Press Gazette reported last week that Archant’s chief executive Jeff Henry was stepping down after five years.

Comments

7 thoughts on “Matt Kelly steps down as editor of The New European after three years”

  1. @Bored of your….

    “….when all those enormous profits were given away as dividends to shareholders..”

    the whole point of being a shareholder is to get a return on your investment by making a financial investment in a company so it’s fair to assume and expect that a share of the company’s profits are given back to the share holders,otherwise why would they be investors and invest?

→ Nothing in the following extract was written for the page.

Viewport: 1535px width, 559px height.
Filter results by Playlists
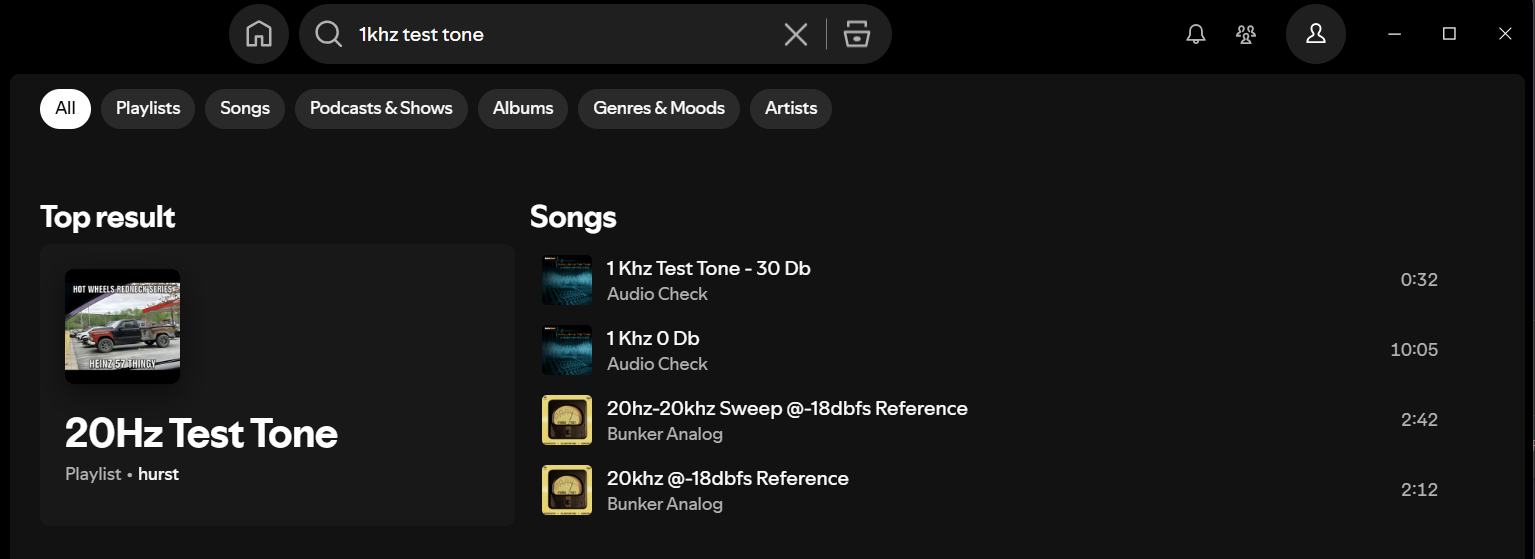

    Ironically I notice The Norwich evening News this morning has confused turnover with profit in a headline piece about Norwich Airport so maybe accuracy and understanding basic financial and business matters is an issue in general?

    1. @Cat

      The point of being a shareholder is to ensure you are represented on a Board that has the long term interests of the business at heart, and the intelligence and insight to invest into the business to guard against threats to the core commercial model. Otherwise, what you end up with is an awful lot of shareholders whose portfolio value has collapsed and haven’t had a dividend for years. Sound familiar? If you mean to defend the actions of Archant’s previous boards, then you’ve picked the wrong company.